Records for processing START
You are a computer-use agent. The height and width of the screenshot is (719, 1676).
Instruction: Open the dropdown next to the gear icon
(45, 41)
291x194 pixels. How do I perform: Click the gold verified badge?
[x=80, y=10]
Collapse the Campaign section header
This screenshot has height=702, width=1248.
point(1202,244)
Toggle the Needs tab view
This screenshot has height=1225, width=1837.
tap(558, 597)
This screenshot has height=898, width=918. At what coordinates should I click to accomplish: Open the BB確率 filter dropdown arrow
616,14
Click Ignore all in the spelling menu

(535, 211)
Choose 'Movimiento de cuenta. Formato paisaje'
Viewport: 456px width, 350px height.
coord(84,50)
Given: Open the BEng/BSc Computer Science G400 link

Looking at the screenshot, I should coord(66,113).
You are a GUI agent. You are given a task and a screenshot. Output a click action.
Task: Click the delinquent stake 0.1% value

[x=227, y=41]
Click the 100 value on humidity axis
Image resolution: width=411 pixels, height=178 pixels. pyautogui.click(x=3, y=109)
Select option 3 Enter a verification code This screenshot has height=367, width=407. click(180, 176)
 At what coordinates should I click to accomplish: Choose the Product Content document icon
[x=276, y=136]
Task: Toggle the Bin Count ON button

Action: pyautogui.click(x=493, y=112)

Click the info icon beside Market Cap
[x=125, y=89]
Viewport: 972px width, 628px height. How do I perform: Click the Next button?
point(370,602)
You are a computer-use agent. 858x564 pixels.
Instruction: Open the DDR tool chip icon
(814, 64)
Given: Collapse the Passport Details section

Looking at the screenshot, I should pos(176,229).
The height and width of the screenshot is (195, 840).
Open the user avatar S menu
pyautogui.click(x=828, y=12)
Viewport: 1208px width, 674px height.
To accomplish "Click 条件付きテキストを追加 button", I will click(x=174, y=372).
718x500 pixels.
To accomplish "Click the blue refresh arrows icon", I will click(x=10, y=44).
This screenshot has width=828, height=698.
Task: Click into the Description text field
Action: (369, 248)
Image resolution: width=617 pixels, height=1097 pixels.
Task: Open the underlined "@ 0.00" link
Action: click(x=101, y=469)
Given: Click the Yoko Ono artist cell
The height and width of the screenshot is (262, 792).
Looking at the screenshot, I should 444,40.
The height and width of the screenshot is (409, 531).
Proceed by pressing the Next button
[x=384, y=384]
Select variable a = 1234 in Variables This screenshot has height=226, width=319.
Records for processing END
Task description
Only lines containing the string "Select" are needed. Pull each of them out of the records above.

Solution to the problem
Select option 3 Enter a verification code This screenshot has height=367, width=407. click(180, 176)
Select variable a = 1234 in Variables This screenshot has height=226, width=319.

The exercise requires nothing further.